Need an earlier part?
“What’s wrong?” I asked as I let the lumen naturae fade. “Why did that cause Iskios so much pain?”
“I should have seen this earlier,” said Eros. “Despite appearances, his human form is not so much weak and immature as it is fundamentally different from yours. It generates a small amount of human life force, but mostly, it uses shadow as a substitute for life force. It is the shadows that permeate every cell that support almost all of the body’s functions beyond the most basic. Using light of any kind, even the lumen naturae, in an effort to change the nature of the body will only inflict pain—or worse. You must abandon this project.”
Iskios’s eyes, wide with fright, stared into mine as if I had tortured him deliberately. Once again, I had tried to improve a situation and made it worse.
“The idea of helping Iskios had merit,” said Hecate with surprising gentleness. “But Eros is right. There is no way that it can succeed. We must find another path to win Iskios’s heart.”

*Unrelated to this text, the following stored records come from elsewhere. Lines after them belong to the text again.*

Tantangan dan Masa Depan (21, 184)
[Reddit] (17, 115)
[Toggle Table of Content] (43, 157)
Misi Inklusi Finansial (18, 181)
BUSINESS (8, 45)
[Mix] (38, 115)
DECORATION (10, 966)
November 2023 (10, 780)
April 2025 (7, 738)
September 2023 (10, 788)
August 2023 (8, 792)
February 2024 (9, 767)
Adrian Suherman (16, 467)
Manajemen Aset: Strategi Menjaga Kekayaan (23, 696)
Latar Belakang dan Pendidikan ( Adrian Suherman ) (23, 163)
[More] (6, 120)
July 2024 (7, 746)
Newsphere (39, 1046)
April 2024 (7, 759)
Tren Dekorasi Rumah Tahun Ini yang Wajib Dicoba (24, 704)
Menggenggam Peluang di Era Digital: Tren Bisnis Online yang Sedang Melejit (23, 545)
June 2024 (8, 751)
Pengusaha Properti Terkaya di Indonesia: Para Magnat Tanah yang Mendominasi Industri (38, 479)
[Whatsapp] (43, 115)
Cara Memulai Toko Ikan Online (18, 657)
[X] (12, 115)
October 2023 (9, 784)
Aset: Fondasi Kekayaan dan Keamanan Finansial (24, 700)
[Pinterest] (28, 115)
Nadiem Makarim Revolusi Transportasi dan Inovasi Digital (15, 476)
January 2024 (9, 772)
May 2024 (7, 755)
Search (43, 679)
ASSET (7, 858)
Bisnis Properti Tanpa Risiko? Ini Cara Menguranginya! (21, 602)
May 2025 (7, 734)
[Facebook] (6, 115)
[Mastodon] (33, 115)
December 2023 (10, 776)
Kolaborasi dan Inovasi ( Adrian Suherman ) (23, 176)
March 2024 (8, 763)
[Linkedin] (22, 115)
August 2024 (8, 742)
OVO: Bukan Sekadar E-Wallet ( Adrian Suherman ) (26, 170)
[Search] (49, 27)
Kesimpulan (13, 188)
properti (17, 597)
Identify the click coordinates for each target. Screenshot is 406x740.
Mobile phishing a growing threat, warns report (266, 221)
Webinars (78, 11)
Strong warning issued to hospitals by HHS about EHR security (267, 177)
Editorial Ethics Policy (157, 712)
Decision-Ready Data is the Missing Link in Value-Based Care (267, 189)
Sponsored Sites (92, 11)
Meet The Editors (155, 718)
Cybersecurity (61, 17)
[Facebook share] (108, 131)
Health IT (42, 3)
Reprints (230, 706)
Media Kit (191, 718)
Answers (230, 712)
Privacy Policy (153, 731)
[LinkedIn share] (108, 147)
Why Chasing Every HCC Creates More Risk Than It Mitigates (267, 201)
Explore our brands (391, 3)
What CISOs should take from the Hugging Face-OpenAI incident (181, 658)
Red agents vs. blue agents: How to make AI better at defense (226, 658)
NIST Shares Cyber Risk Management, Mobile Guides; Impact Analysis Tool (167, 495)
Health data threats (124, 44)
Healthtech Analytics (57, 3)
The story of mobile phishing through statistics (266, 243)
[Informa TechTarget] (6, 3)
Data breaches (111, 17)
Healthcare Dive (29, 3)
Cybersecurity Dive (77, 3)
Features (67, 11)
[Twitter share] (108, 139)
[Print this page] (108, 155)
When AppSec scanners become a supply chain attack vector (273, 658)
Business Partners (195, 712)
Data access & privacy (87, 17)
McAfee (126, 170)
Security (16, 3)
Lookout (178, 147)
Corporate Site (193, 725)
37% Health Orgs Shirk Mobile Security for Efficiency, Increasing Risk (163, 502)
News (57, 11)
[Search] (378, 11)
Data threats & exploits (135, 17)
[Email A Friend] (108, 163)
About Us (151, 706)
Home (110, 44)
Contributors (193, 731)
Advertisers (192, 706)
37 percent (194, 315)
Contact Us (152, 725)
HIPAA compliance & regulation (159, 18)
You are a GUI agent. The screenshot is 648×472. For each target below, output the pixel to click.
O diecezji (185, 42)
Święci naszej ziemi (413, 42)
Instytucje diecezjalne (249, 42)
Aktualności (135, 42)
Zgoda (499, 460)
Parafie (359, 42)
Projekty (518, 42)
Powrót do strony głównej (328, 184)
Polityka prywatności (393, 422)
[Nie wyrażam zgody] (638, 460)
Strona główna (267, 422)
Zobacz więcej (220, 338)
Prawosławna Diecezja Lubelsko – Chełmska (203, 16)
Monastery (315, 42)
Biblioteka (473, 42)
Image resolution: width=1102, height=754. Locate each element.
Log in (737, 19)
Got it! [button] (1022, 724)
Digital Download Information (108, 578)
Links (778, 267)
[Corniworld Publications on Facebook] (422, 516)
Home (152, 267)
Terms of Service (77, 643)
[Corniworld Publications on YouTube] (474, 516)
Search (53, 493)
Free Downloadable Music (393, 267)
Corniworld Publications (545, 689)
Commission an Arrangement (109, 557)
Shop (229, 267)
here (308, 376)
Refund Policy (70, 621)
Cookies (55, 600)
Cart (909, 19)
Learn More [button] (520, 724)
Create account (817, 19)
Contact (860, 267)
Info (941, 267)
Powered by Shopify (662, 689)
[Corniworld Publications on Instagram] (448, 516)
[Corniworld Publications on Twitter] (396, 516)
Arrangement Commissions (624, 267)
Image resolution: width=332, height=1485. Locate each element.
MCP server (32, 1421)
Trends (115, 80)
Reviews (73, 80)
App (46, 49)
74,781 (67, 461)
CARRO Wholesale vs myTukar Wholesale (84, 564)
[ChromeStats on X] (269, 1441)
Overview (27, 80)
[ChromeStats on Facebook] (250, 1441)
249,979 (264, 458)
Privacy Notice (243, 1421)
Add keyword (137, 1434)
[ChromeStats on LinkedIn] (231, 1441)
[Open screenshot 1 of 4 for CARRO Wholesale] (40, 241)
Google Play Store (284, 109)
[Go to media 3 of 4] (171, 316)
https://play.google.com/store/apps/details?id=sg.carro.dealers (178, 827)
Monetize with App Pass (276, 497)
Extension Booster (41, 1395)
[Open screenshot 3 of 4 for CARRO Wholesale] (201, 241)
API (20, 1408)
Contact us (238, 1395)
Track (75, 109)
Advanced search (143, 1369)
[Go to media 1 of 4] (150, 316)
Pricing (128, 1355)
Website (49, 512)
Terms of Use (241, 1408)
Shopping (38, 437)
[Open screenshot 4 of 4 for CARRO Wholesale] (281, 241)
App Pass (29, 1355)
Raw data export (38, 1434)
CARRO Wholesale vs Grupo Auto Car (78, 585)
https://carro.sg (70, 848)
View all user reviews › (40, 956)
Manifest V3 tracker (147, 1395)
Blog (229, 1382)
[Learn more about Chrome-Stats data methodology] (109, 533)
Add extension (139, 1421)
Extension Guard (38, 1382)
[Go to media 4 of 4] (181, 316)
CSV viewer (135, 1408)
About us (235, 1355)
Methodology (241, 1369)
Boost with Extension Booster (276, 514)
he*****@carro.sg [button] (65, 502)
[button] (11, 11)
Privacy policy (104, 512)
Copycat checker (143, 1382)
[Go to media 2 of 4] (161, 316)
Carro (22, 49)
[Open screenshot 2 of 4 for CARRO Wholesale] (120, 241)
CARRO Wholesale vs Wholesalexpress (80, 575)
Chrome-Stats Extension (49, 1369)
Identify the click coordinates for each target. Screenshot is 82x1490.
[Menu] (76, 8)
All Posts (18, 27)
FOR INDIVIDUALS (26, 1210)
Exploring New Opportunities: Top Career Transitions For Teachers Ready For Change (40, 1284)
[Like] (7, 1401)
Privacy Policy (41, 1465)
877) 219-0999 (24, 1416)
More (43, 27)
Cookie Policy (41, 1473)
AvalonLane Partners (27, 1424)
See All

I looked away from Iskios’s accusing stare. “His physical body is obviously different from mine, but it still seems weaker than it needs to be. What if we tried strengthening it with shadow instead of light?”
“Make him a stronger enemy?” asked Hecate. “That seems foolish, at best.”
“Darkness doesn’t always have to be evil,” I said. “Of course, you know that,” I added, realizing I shouldn’t be lecturing an Underworld goddess on the nature of shadows. “Nyx is a maternal figure, despite her gloom.”
“Nyx helped me with creation,” said Eros slowly. “She helped balance and light and darkness, but she also demonstrated how closely light and darkness are connected. Though she is Night, she is also the mother of Day and of Aether, the bright, untainted air breathed by the gods upon Olympus. Perhaps she will help us now.”
I waited with steadily growing impatience as Eros communed with Nyx back in the Cave of Night. Just as I thought the waiting would drive me crazy, I heard Nyx’s voice in my mind.
“What you ask will be difficult—but not impossible. However, you must know the risks before we can proceed.”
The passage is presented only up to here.